What’s not in ThriveNYC’s new spending plan is as important as what’s in it. The $235 million annual budget includes only a token $1.2 million for Kendra’s Law, New York’s most effective program for the seriously mentally ill. Kendra’s Law allows mentally ill individuals with a history of criminal behavior to continue to live in their communities, provided they comply with judges’ orders to undergo outpatient treatment, which often includes medications. With the help of Kendra’s Law, families of the mentally ill can keep their loved ones at home, rather than taking out orders of protection against them. In New York City, Kendra’s Law has reduced incarceration by 65 percent, hospitalization by 61 percent, and homelessness by 62 percent, for those who participate in the program. But lack of city support makes the program hard to get into for those who could benefit.

ThriveNYC’s new spending plan fails to fund mental health courts, which can drop charges against arrested mentally ill individuals if they comply with a judge’s order to stay in treatment for a certain period. Mental health courts prevent the seriously mentally ill from sliding into recidivism, but the courts can’t accept more cases because of the lack of housing available for the homeless mentally ill who come before them.

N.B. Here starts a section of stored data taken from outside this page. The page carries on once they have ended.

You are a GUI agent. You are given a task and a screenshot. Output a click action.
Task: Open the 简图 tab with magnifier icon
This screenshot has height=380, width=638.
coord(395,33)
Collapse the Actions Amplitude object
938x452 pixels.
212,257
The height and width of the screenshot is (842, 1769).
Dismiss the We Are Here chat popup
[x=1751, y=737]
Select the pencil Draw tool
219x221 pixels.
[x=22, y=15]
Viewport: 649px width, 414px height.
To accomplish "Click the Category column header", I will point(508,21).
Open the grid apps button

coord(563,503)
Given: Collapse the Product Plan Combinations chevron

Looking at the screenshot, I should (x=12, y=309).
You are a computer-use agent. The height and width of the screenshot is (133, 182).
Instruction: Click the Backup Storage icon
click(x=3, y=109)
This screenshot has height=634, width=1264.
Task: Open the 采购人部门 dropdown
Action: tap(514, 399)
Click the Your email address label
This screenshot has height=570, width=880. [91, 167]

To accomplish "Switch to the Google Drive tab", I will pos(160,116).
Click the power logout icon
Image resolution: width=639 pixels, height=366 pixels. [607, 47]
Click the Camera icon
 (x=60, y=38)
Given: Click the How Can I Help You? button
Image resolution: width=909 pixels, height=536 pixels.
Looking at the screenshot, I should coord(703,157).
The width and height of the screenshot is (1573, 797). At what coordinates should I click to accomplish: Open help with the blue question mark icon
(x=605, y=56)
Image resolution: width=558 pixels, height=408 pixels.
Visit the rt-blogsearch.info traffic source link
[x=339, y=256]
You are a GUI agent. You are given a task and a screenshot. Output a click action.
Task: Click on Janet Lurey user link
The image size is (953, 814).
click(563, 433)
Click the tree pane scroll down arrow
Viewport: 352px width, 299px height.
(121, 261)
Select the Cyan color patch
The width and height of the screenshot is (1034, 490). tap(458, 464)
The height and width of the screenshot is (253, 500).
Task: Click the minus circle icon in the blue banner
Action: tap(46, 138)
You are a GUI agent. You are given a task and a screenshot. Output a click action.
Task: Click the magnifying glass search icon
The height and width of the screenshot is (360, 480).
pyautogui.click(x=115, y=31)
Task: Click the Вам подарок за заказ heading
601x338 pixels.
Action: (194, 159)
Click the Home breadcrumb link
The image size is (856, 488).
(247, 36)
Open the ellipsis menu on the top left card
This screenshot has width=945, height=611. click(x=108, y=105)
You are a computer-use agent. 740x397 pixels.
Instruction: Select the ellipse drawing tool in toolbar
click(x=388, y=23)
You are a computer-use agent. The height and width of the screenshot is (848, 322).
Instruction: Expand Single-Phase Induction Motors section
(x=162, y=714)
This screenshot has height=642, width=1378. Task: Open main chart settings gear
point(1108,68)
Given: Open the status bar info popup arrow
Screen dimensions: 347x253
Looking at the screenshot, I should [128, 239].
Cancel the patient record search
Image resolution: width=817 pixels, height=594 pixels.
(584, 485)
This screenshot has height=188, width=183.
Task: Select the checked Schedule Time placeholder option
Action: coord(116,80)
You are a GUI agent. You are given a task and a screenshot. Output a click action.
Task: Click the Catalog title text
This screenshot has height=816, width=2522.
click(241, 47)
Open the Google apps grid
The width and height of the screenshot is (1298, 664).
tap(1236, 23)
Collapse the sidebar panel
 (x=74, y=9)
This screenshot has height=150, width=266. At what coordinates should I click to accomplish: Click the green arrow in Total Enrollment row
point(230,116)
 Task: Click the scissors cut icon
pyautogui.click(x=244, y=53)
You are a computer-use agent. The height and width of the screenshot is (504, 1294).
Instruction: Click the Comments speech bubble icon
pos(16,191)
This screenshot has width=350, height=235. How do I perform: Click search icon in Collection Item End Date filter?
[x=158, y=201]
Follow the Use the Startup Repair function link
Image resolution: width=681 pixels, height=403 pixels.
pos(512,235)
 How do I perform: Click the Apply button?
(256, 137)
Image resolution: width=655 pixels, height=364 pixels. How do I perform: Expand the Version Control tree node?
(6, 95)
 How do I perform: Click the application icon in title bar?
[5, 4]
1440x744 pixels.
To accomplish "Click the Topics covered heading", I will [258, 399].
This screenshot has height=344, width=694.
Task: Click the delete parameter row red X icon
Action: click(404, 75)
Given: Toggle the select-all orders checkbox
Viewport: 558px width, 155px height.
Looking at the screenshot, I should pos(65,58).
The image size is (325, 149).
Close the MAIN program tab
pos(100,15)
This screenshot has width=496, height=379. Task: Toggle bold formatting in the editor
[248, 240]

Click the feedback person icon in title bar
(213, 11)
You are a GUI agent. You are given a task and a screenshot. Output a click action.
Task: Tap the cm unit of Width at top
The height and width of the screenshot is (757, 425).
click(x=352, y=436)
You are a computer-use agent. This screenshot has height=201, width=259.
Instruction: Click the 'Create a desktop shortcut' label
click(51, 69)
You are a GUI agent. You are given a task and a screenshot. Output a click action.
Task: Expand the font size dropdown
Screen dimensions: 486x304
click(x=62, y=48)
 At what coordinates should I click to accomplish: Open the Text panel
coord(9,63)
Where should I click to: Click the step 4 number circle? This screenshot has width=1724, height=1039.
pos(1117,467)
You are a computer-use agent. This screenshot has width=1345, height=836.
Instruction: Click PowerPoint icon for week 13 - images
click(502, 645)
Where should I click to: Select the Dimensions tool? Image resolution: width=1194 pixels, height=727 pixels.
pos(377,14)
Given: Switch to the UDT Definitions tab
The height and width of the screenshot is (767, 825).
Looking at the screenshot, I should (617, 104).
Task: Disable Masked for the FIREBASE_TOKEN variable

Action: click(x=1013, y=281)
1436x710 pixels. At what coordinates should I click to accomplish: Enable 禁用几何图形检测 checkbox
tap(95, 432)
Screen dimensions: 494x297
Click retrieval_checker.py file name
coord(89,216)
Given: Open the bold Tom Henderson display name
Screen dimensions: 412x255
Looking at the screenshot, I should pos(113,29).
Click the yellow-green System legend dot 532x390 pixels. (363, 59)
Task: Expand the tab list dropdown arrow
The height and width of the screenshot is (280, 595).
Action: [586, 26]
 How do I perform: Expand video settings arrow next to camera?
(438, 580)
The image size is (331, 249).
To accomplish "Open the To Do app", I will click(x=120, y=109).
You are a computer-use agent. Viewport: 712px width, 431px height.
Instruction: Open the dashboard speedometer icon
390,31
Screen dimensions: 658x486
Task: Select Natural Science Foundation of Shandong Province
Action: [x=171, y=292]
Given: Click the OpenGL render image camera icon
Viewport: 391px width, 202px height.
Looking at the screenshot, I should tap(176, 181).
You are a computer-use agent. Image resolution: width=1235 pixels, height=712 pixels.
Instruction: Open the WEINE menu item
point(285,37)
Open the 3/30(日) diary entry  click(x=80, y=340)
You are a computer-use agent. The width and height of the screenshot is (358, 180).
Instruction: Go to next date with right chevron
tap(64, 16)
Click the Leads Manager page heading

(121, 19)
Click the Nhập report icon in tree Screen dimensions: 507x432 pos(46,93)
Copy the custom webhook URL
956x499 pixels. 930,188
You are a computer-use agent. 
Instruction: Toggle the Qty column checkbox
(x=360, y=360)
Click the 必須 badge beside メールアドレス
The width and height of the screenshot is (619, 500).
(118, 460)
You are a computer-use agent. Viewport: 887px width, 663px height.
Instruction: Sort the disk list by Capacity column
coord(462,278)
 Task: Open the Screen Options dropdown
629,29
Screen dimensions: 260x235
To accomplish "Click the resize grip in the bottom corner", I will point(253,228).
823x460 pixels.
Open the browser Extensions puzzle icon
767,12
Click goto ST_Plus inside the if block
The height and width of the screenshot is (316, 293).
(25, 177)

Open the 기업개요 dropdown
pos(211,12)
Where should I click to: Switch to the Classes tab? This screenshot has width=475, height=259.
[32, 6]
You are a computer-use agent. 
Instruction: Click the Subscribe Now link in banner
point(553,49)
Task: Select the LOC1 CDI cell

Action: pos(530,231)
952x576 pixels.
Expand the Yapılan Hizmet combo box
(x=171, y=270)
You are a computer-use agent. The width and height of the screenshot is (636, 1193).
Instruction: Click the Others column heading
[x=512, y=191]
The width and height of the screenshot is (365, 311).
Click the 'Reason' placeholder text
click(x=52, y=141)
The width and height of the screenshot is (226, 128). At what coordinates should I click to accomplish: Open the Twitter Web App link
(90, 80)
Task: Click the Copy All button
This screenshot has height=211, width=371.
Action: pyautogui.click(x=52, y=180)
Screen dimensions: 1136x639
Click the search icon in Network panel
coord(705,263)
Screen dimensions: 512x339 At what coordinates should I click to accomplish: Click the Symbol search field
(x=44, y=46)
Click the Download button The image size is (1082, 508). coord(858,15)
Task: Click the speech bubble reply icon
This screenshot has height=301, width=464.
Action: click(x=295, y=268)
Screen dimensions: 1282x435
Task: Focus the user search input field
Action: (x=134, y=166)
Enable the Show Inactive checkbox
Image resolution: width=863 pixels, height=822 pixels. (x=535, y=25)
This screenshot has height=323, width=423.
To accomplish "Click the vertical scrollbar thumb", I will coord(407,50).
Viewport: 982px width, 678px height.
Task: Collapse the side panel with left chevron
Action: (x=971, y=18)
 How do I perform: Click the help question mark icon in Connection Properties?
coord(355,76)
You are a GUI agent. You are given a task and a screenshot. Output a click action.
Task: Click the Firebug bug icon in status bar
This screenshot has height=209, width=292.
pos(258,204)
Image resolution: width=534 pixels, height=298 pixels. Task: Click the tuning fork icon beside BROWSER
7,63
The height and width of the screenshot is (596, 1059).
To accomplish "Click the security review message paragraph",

The city council should allocate special housing to the five mental health courts.

Likewise, ThriveNYC doesn’t include funds for “clubhouse” programs like Fountain House, perhaps the best voluntary program for the most seriously ill. Clubhouses provide a physical location where the seriously mentally ill gain a sense of purpose and community through cooking, planning, cleaning, shopping, and other necessary daily activities. 

The 2021 budget does include $21 million for some useful case-management programs. But it sets aside another $34 million—almost half the total funds dedicated to “Strengthening Crisis Prevention and Response”—for an unspecified “Crisis Prevention and Response Task Force.” The seriously mentally ill don’t need another task force; they need funding for programs that work. The budget allocates almost as much money for school “consultants,” who don’t treat children ($9.9 million), as for clinicians who do ($10.9 million). Perhaps to make the resources assigned to helping the mentally ill look larger than they are, $14 million assigned to help crime victims was included in the total budget. But being a victim of a crime is not a mental illness.

ThriveNYC’s Progress Report includes almost no metrics for progress—only for process. It reveals, for example, how many people completed a training or used a service, but it says nothing about outcomes. And the numbers reported are cumulative from the program’s introduction, making the impact seem greater than if only annual numbers were included. For instance, 705,000 people have called or texted the NYC WELL Helpline since 2016—but that’s largely because the city is running ads telling all New Yorkers who feel “under pressure” to call. No ads encourage the seriously mentally ill or their families to call.

ThriveNYC is wasting $6 million a year on Mental Health First Aid, an all-day training course that teaches the public how to identify people so asymptomatic for mental illness that special training is needed to identify them. The problem, of course, is not our asymptomatic neighbors and coworkers, but rather the all-too-symptomatic people screaming on subway platforms. The administration portrays Mental Health First Aid as a success because 125,000 people enrolled in it. But providing useless training to large numbers of people is an example of failure, not success. Sixty-two thousand city employees, mainly in health care, took time off their jobs so that they could attend. That means fewer were available to help the seriously ill. Many ThriveNYC programs use “customer satisfaction” as a metric; satisfaction with a program that doesn’t make progress on a meaningful metric is itself a meaningless metric.

ThriveNYC’s new goal to “Reach People with the Highest Need” mostly consists of smoke and mirrors. The city council needs to get off the sidelines and bring some sanity to the mayor’s mental health plan.